* **Quoted passage**:
****

Alex Janvier is a product of residential schools and his own personal demons. He has won numerous awards including membership in the Order of Canada and most recently the Govenor General's Visual Arts Award. His work is beautiful and evocative of some things that makes this place special for me.

dream catcher weaver
lost in magic of aurora
borealis lights shine
and hum anthems
to black pine shadows
surrounding lakes
of mystery where lurk
the hungry mists​

That's lovely Champ. Is it glass?

Love the poem, too. "Black pine shadows" is something I can really relate to, what with these huge pines looming at me all the time. :)
 
Nooooooo. It's a painting.

Well it's gorgeous either way. (I love painting on glass and stained glass and blown colored glass. I consider myself a visual art moron, but something about glass gets to me.)

****

[Stored data]
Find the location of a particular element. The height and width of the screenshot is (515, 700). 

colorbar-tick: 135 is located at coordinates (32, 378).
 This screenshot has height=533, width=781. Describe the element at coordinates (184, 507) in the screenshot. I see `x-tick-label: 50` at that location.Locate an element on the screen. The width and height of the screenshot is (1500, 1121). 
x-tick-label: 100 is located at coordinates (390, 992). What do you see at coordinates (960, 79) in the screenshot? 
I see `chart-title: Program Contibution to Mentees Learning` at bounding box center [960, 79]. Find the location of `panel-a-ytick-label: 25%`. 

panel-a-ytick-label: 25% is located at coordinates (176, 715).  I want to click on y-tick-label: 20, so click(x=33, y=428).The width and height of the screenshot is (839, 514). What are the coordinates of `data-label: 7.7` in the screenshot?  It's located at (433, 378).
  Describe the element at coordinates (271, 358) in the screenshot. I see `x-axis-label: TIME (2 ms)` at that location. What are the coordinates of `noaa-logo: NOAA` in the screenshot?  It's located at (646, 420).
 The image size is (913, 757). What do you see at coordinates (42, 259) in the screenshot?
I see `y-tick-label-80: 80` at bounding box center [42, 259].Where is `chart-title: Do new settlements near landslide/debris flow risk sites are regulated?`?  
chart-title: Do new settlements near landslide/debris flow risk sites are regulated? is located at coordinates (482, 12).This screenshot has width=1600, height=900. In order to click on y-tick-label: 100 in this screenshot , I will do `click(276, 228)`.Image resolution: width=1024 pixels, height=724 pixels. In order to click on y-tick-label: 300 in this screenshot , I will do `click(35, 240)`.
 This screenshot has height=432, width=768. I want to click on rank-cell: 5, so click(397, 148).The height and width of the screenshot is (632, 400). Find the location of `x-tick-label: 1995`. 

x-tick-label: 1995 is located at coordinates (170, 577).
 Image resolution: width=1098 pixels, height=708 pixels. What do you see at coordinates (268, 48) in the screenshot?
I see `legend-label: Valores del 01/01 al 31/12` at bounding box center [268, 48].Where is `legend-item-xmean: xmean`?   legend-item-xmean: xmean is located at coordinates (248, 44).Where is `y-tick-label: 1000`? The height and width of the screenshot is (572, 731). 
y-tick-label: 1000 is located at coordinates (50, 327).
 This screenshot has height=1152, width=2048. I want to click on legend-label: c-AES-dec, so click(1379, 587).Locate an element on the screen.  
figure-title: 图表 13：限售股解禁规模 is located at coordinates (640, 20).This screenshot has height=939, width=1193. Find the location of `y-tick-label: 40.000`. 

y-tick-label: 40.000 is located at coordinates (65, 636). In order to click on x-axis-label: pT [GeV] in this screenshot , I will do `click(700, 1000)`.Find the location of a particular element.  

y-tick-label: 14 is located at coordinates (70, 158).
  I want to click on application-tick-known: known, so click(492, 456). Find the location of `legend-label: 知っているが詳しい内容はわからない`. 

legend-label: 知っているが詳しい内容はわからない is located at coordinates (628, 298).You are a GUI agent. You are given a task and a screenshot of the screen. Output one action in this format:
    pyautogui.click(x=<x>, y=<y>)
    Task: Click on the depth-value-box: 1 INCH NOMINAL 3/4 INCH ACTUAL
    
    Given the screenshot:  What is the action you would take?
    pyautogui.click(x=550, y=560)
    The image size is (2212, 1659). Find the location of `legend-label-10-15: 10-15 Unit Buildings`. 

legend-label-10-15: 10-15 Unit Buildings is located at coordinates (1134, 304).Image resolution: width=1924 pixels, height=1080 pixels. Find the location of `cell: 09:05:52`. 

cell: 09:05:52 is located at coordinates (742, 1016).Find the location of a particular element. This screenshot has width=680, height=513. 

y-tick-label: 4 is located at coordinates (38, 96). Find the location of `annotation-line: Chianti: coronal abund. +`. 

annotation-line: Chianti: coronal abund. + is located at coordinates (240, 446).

****

* **Exercise goal**: Retype the passage from "Alex Janvier is" to "special for me." from the discussion of Alex Janvier's painting above.

* **Answer to this exercise**:
Alex Janvier is a product of residential schools and his own personal demons. He has won numerous awards including membership in the Order of Canada and most recently the Govenor General's Visual Arts Award. His work is beautiful and evocative of some things that makes this place special for me.